» **WORK INSTRUCTIONS**
Recast the records between the line holding "Screen dimensions: 1024x479" and the end of the records, inclusive, as a two-column CSV with the headers record_text and answer. Give one row per record, put each value in a single quoted field with any line breaks turned into spaces, and leave out the pictures.

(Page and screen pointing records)

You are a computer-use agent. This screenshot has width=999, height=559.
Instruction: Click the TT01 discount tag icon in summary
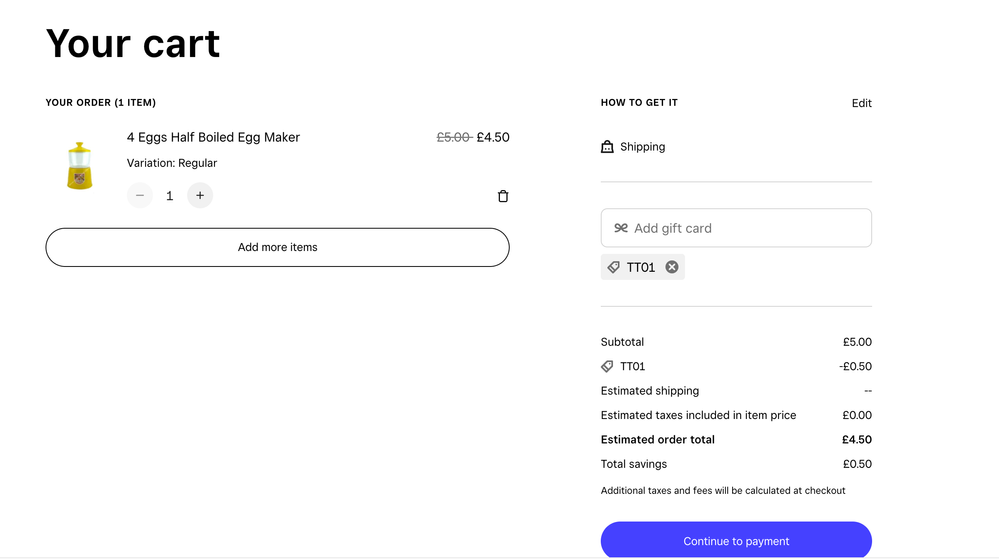607,367
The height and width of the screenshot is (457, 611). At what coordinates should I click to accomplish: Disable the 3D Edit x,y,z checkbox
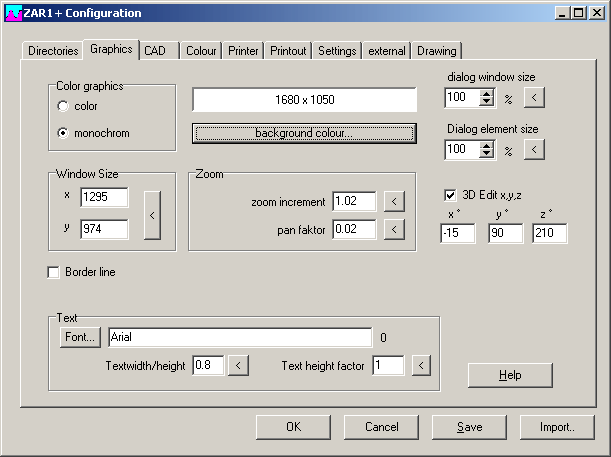pos(450,195)

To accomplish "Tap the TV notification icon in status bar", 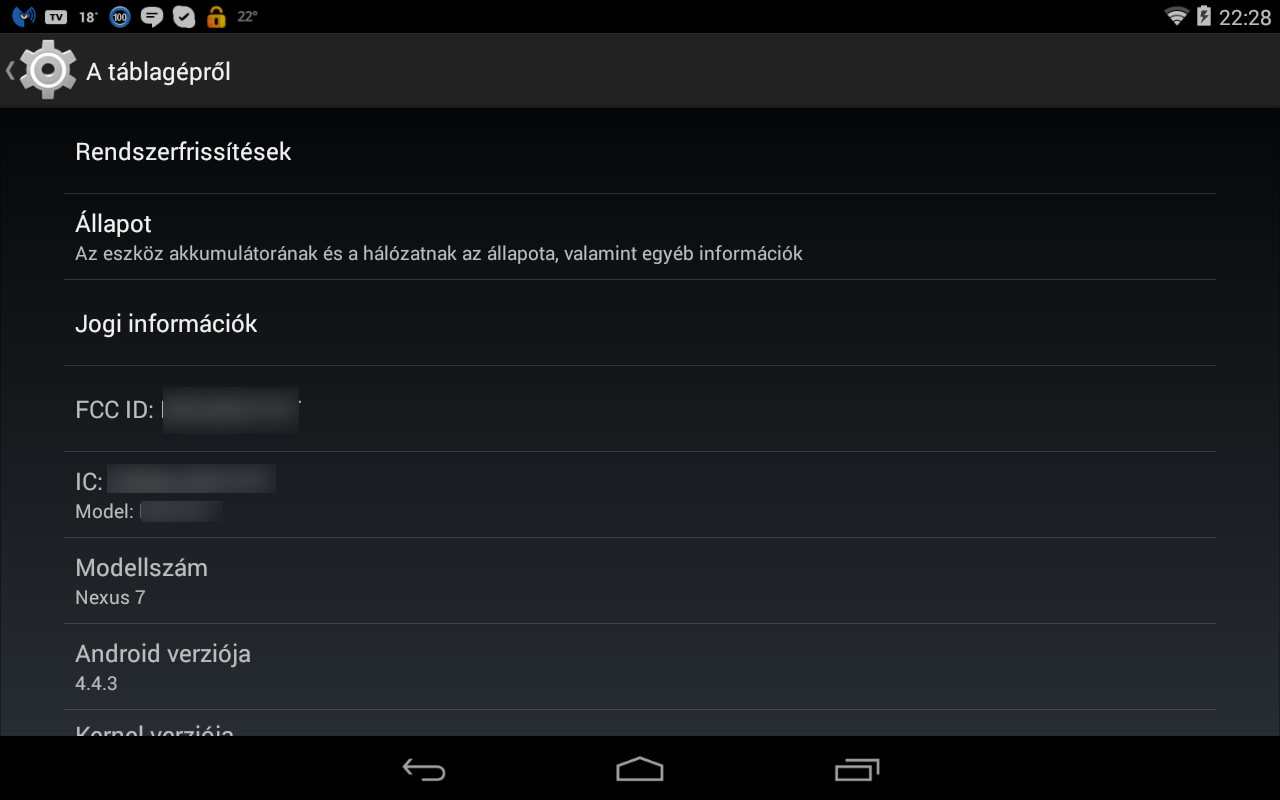I will click(x=57, y=17).
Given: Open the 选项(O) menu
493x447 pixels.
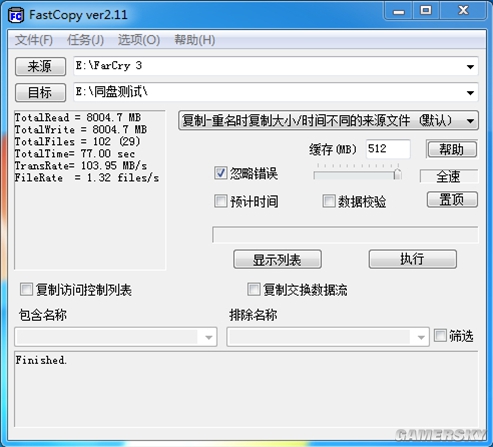Looking at the screenshot, I should (x=139, y=40).
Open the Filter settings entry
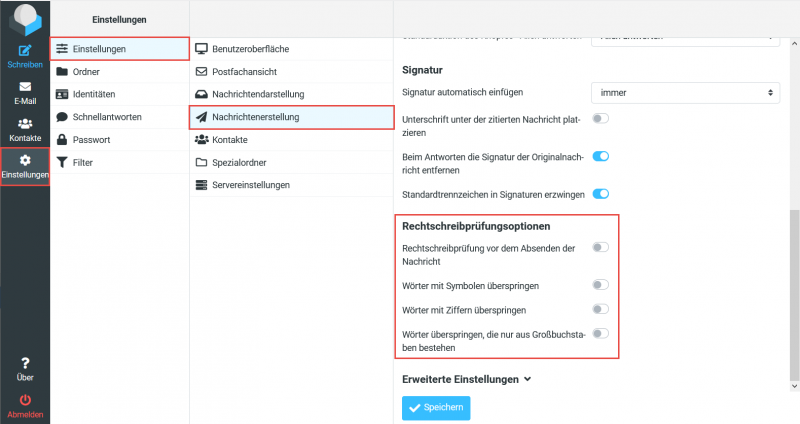The width and height of the screenshot is (800, 424). [x=83, y=162]
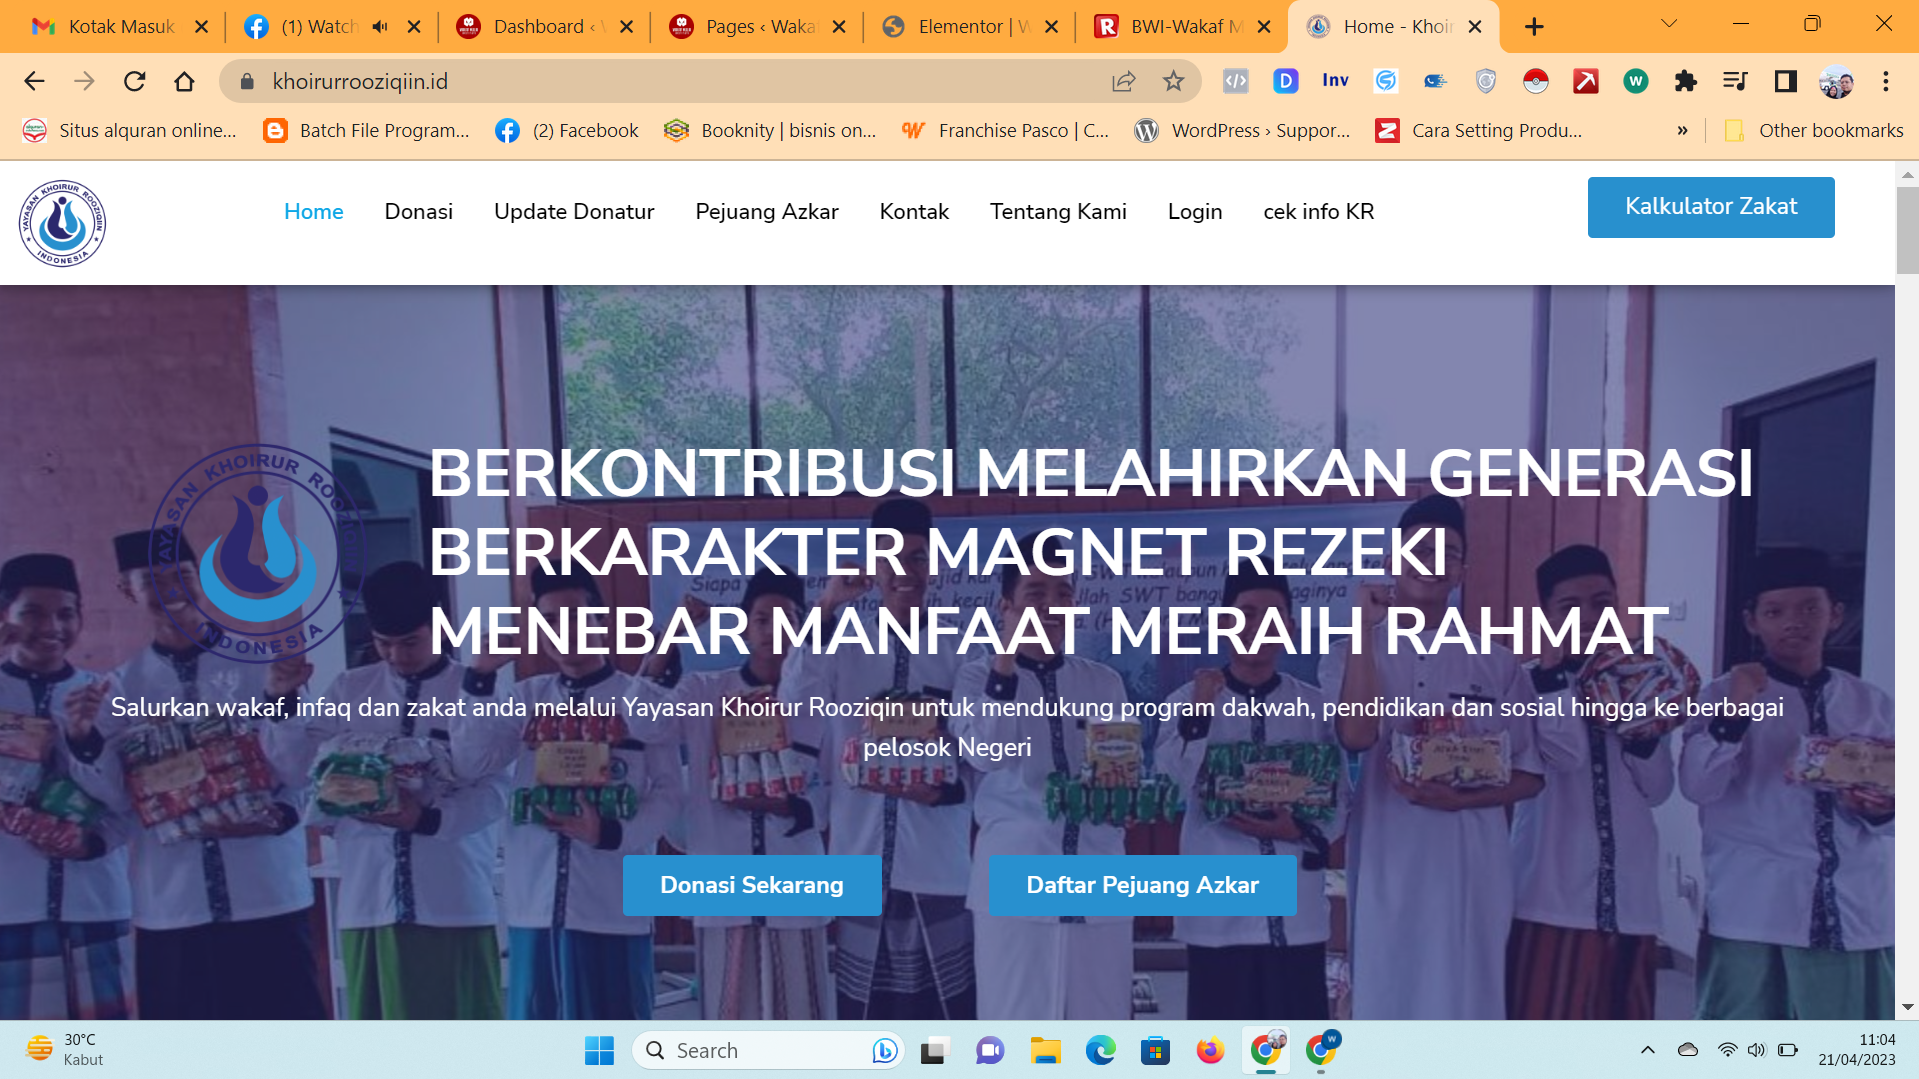Screen dimensions: 1919x1079
Task: Open Other bookmarks folder
Action: [1814, 130]
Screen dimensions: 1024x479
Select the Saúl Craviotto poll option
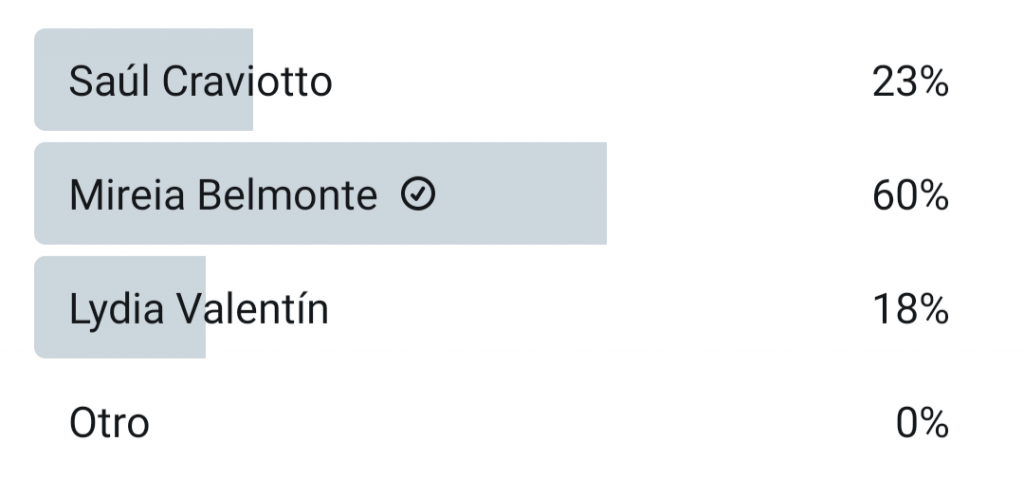click(x=200, y=82)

» **TASK RESULT**
record_text,answer
"Screen dimensions: 1024x479 Select the Saúl Craviotto poll option","click(x=200, y=82)"